Digital transformation, JV alliances, reskilling of staff and M&A have emerged as key tactics for private equity firms looking to supercharge the growth of target companies 18 months into the COVID-19 pandemic.
And while growth expectations are slightly down on pre-pandemic optimism, the PE firms targeting high-growth companies are remarkably bullish about their prospects as the world stumbles into recovery.
The results are the focus of Baker Tilly International’s newly released report, Global dealmakers 2021 – Scale and speed: Fast-growing companies defy their limits, produced in association with Mergermarket.
As part of the research, Mergermarket interviewed PE funds that predominantly invest in fast-growth companies, seeking their insights into the drivers of growth after nearly two years of upheaval.
Their views provide a roadmap of best practices others can follow as they look for ways to grow and expand in what is still an uncertain and complex world.
The report found most respondents were confident the pandemic would prove to be a short pause for breath rather than an enduring setback in their search for growth.
An impressive 68% of private equity respondents remain confident the fast-growth companies they have invested in will deliver growth of more than 50% over the next one to two years.
A further third of respondents (30%) feel they can achieve growth of between 25% and 50%.
But to make these predictions a reality will require companies to double down on digital transformation, according to Baker Tilly Corporate Finance Lead Michael Sonego, who says investment in digital tools and technology has never been more important.

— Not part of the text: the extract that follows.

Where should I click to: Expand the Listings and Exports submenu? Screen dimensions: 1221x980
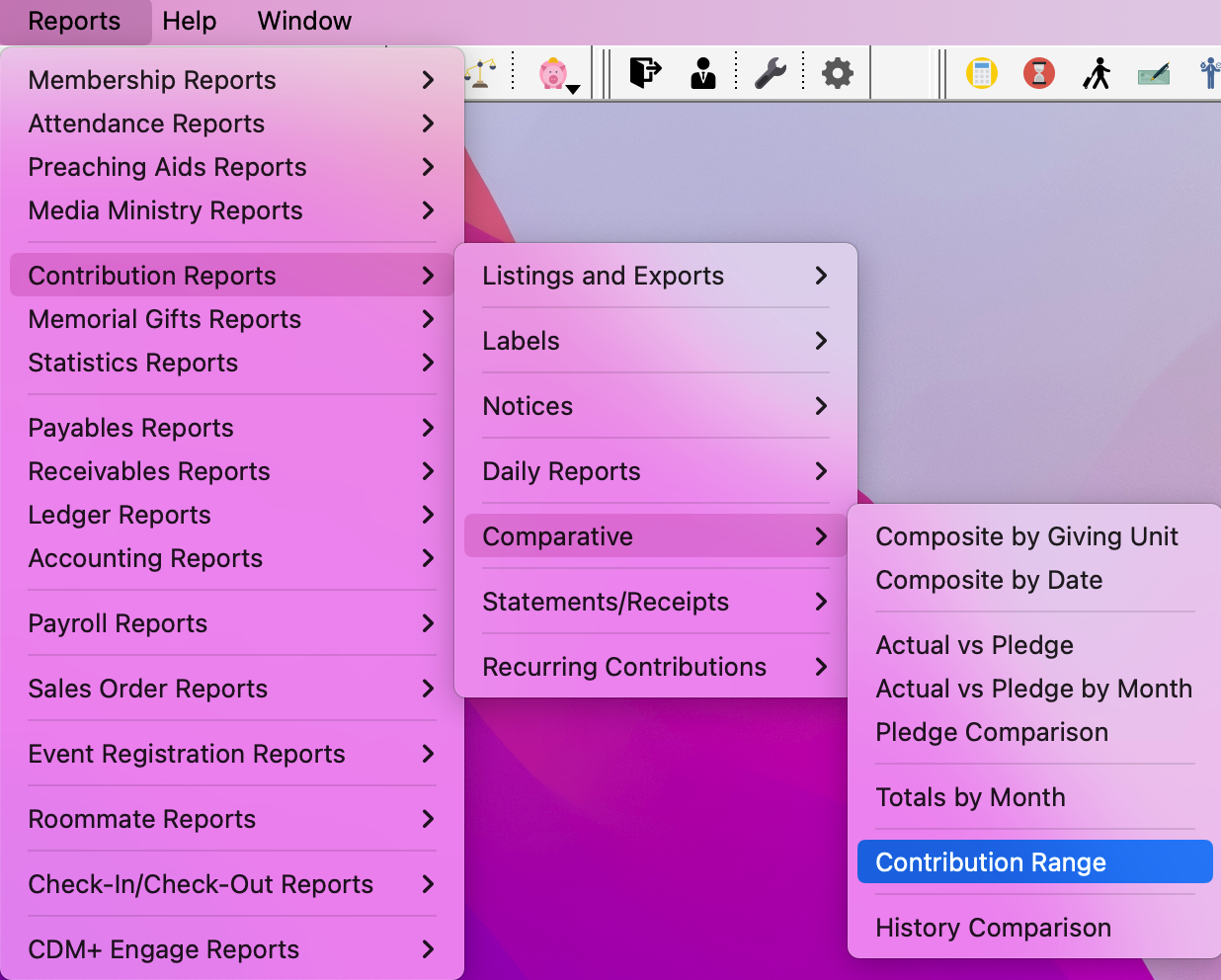pos(655,276)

Even before the pandemic, digital transformation was a key priority for most businesses but the crisis had accelerated the rapid shift to digitalization.
“Digital has always been a differentiator but the past 18 months have shown it to be critical not only for reducing the impact of COVID-19 but as a competitive advantage, enabling better business insights and faster decision-making,” he said.

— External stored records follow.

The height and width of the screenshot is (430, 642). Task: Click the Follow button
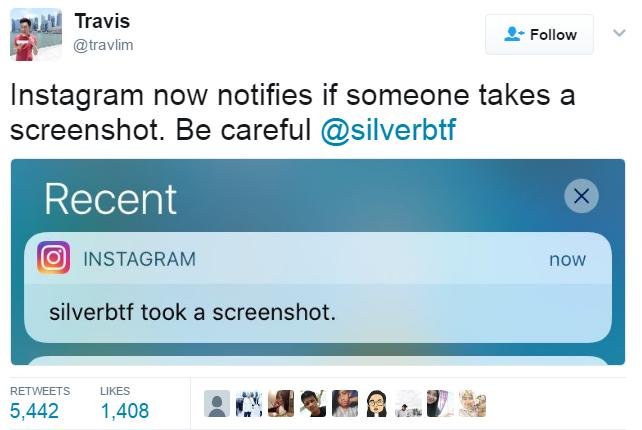[x=539, y=34]
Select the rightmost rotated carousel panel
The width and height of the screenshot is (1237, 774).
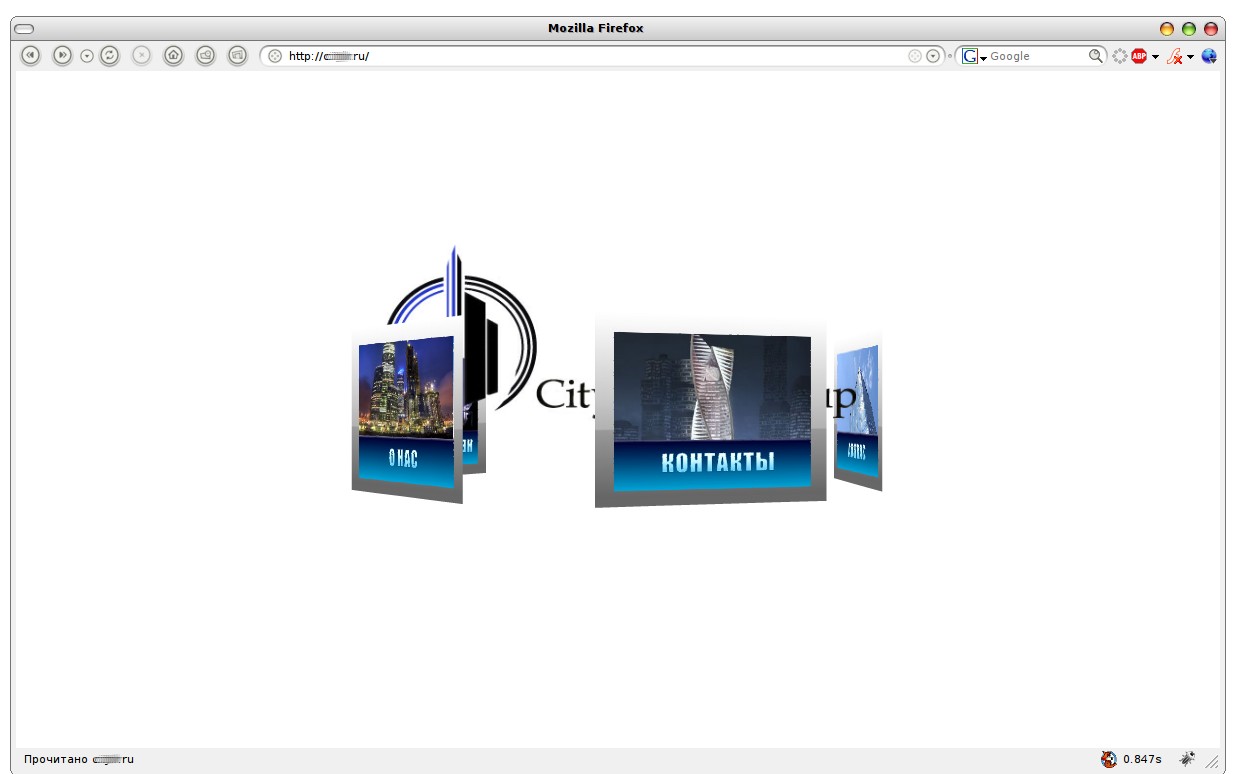click(857, 414)
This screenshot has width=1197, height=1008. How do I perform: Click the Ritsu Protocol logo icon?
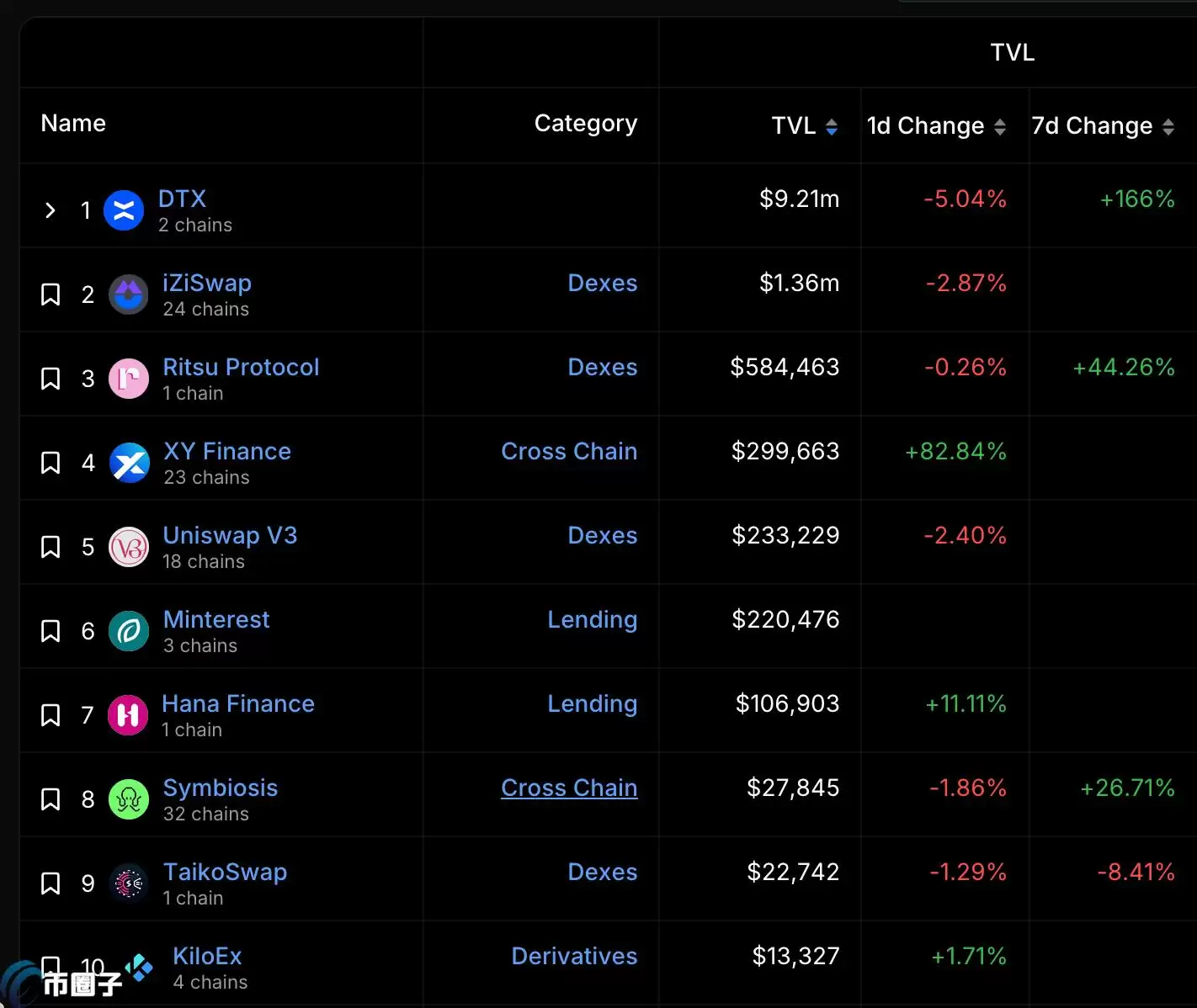point(129,379)
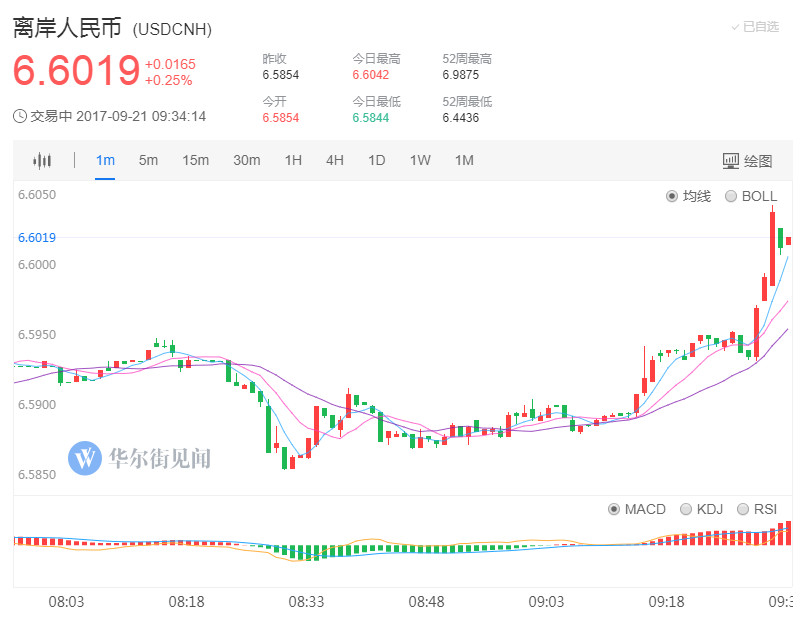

“Digital transformation is providing companies with options, whether it is supply chain management or introduction of e-commerce platforms for businesses that traditionally haven’t engaged with customers in that way.
“This is a trend that shows no sign of slowing.”

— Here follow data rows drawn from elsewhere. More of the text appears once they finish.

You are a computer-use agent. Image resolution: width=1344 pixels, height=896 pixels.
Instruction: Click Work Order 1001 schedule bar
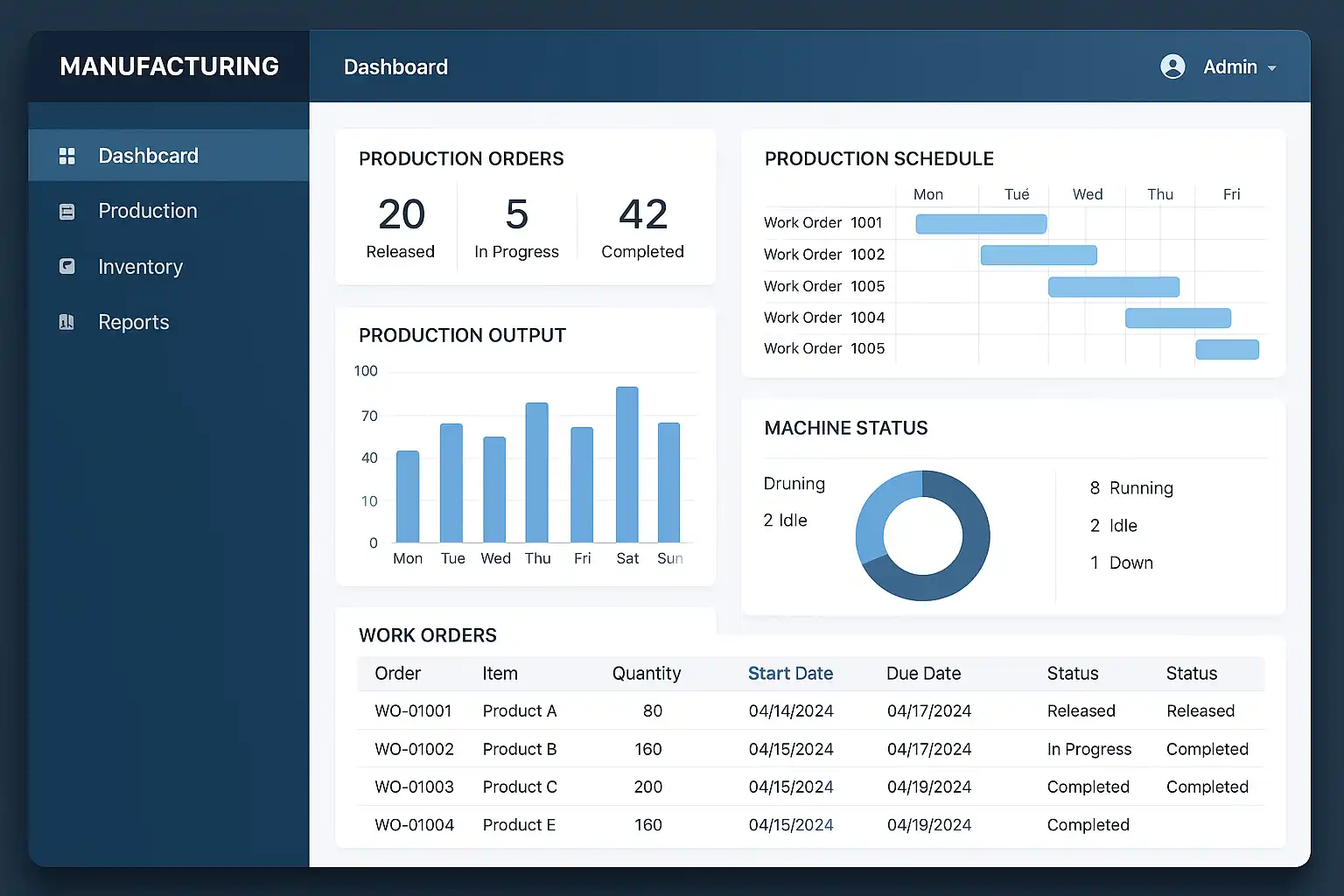[x=981, y=224]
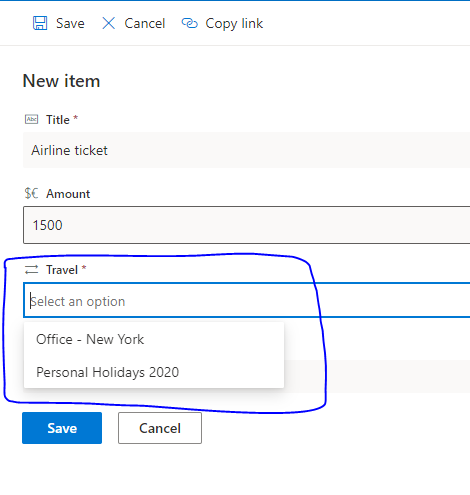470x495 pixels.
Task: Click the Travel field label
Action: coord(62,270)

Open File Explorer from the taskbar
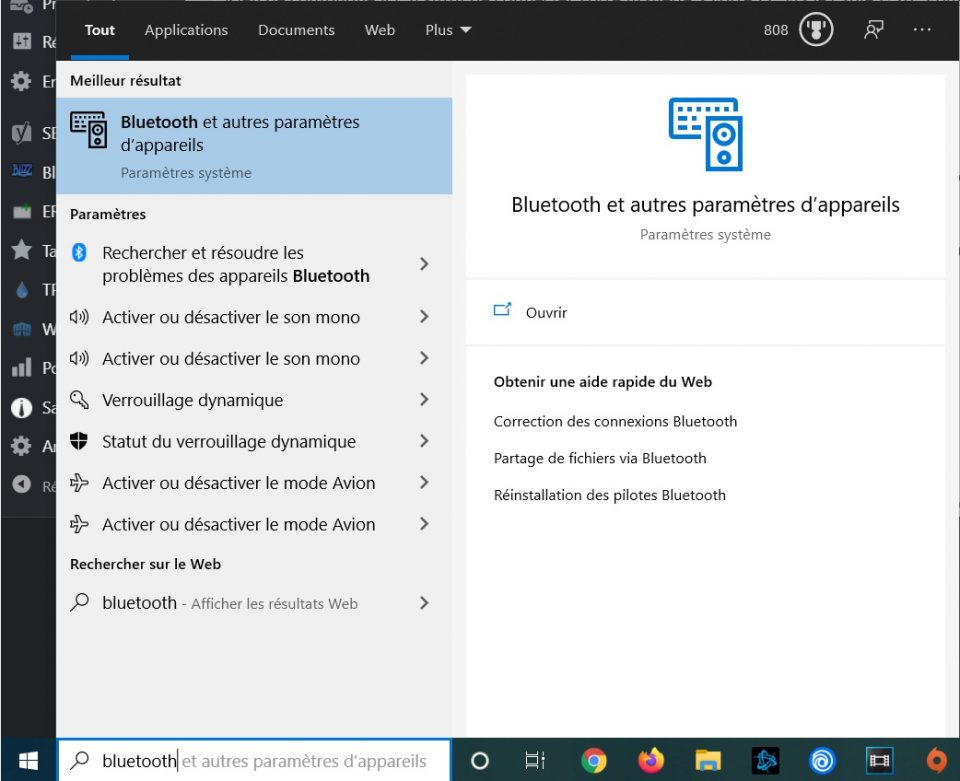point(708,761)
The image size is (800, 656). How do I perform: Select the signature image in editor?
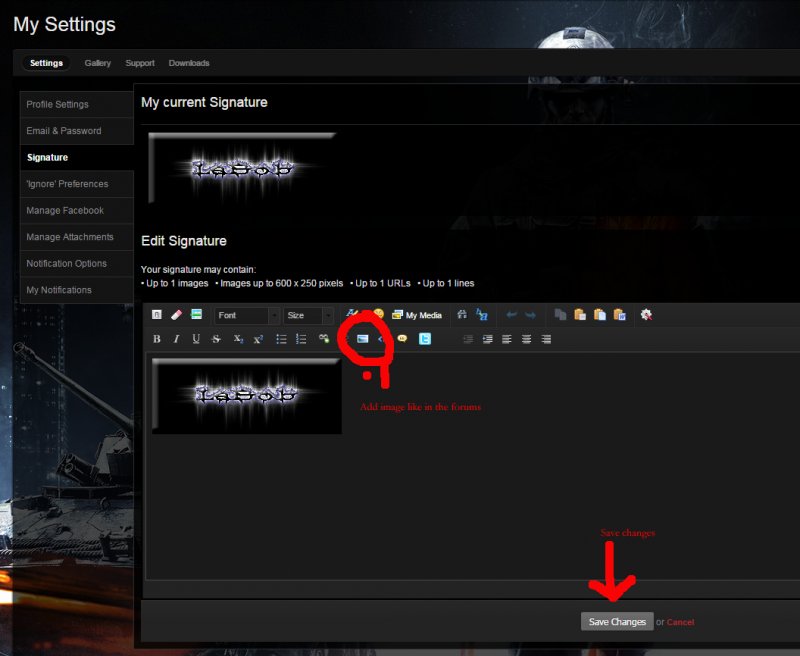point(246,395)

Despite ongoing issues with travel, many PE investors are returning to international markets for growth.
Among respondents, 67% say that despite the ongoing difficulties of completing cross-border deals, they remain committed to international expansion and the broader globalisation of their businesses.
The remaining third are focusing on domestic markets, at least for now.
Ongoing uncertainty and regulation in key markets continues to pose challenges to fast growth in 2021, however.
In particular, economic volatility was cited as a concern for 92% of respondents, followed by regulatory challenges (90%) and further uncertainty and disruption related to COVID-19 (87%).
Despite the lingering volatility, PE groups were confident the right investment strategy could still lead to aggressive growth.
“For more than two-thirds of dealmakers to believe they can achieve a 50% or higher growth rate in the next two years is a sign that they are becoming more nimble and able to respond to uncertainty,” Mr Sonego said.
“Private equity has adapted to the volatile investment market exceptionally well, changing investment strategies to take advantage of new markets and digital transformation, while balancing risk by being flexible on investment timeframes and exit plans.”